_The records_.
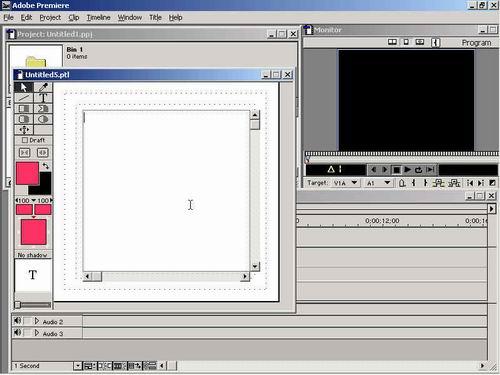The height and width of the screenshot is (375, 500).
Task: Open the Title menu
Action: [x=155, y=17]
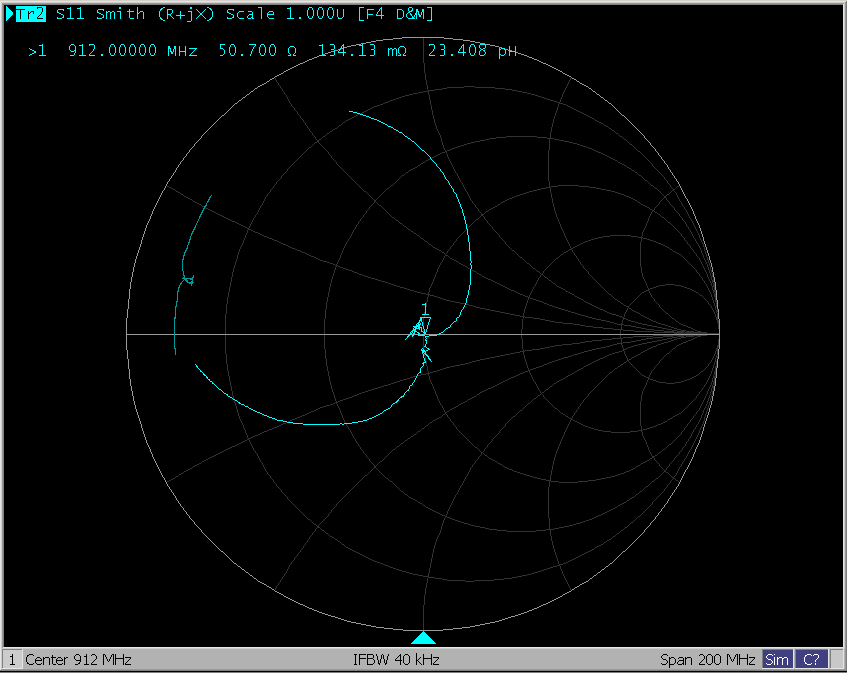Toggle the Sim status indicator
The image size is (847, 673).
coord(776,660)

--

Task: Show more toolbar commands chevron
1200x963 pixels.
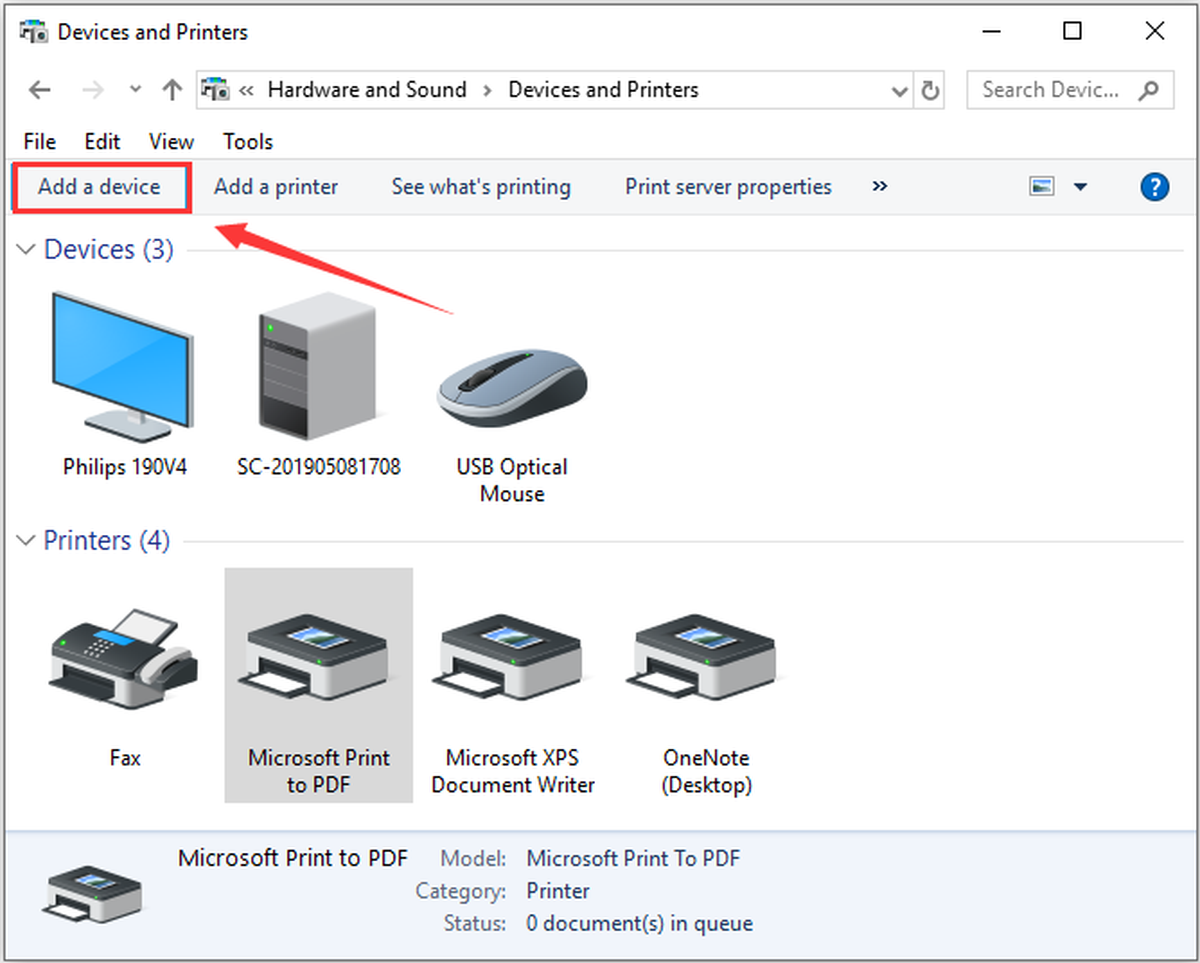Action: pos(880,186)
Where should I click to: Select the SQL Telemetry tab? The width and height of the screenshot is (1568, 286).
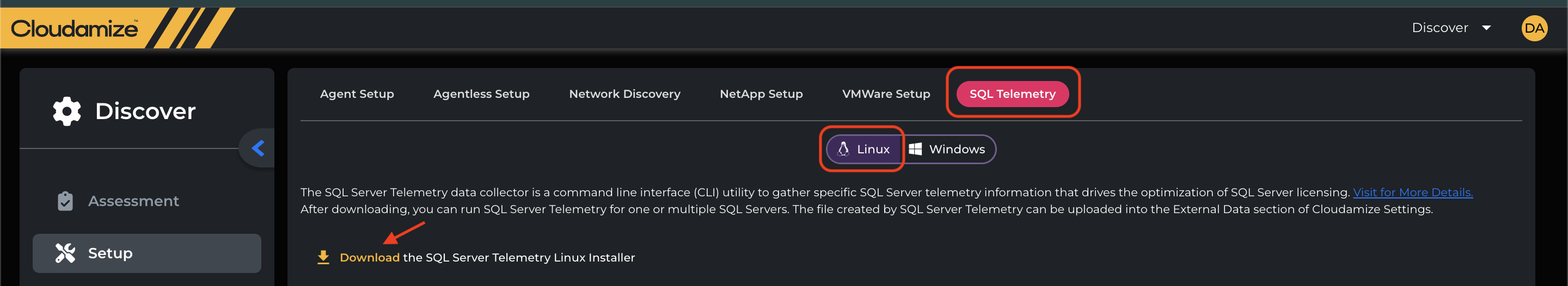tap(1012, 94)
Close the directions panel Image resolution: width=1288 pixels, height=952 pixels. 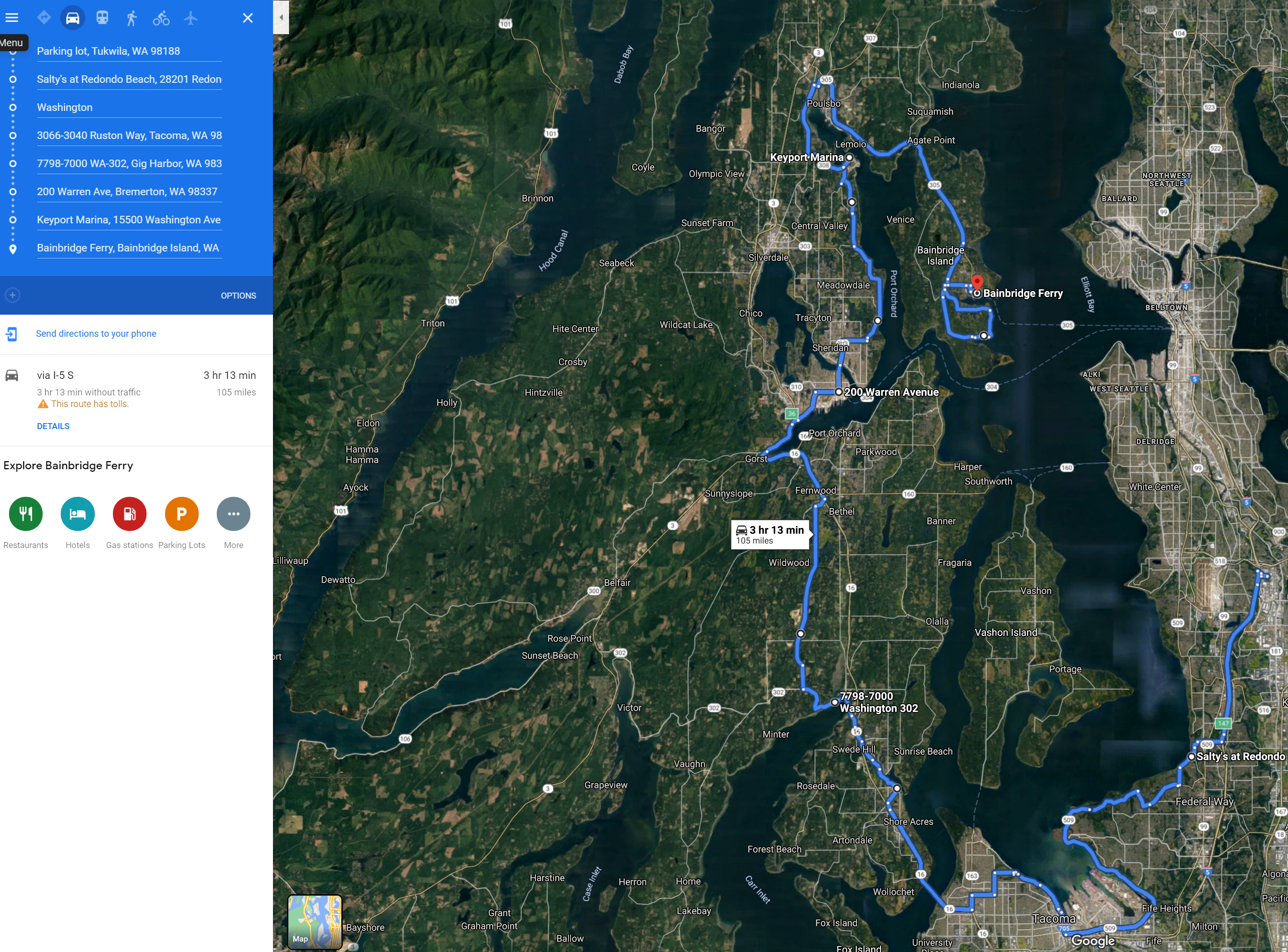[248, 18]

* * *

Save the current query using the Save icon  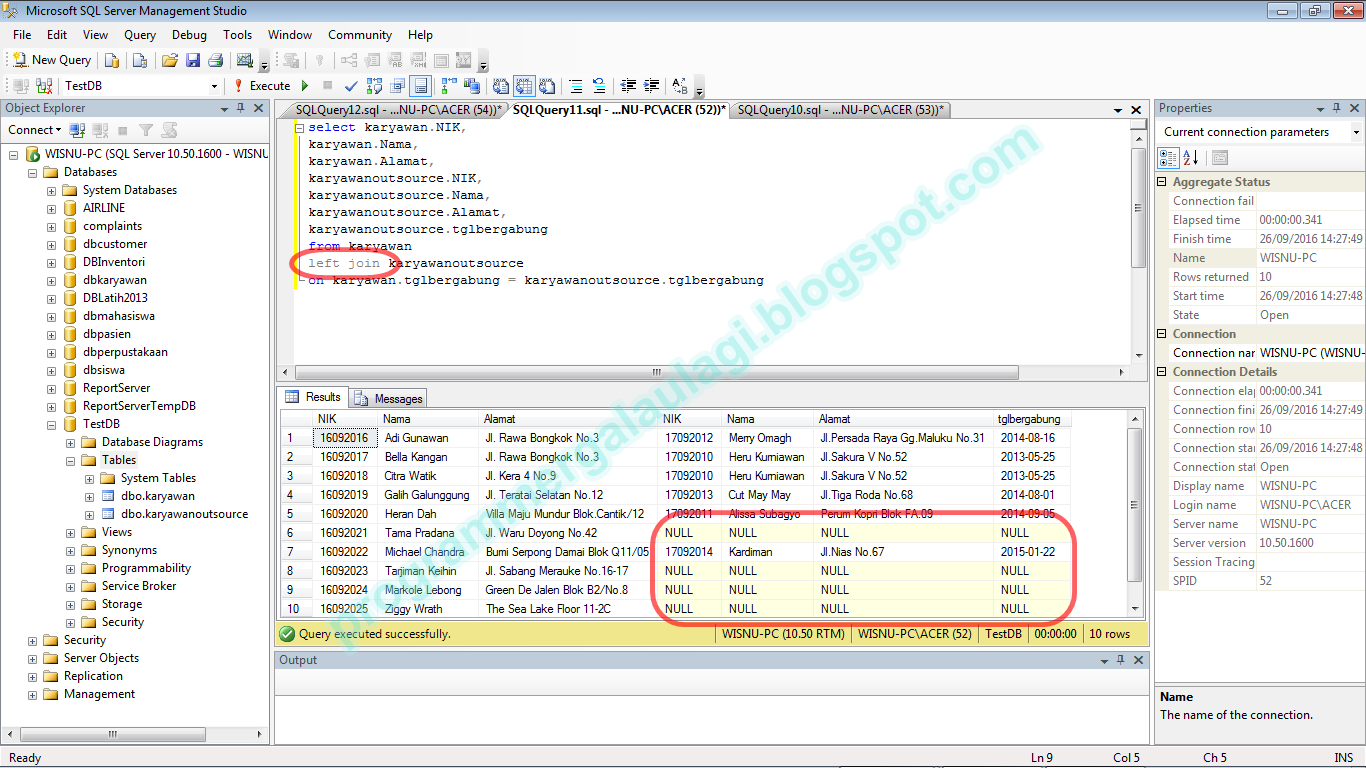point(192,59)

_What this task involves_. Can you write out everything from the line with "The height and" down to the line with "coord(776,660)" again, swapping "Title" for "View" and changing nothing else? Leave the pictures out.

_Complete output_.
The height and width of the screenshot is (375, 500).
Task: Open the View menu
Action: [x=155, y=17]
Toggle the Sim status indicator
The image size is (847, 673).
coord(776,660)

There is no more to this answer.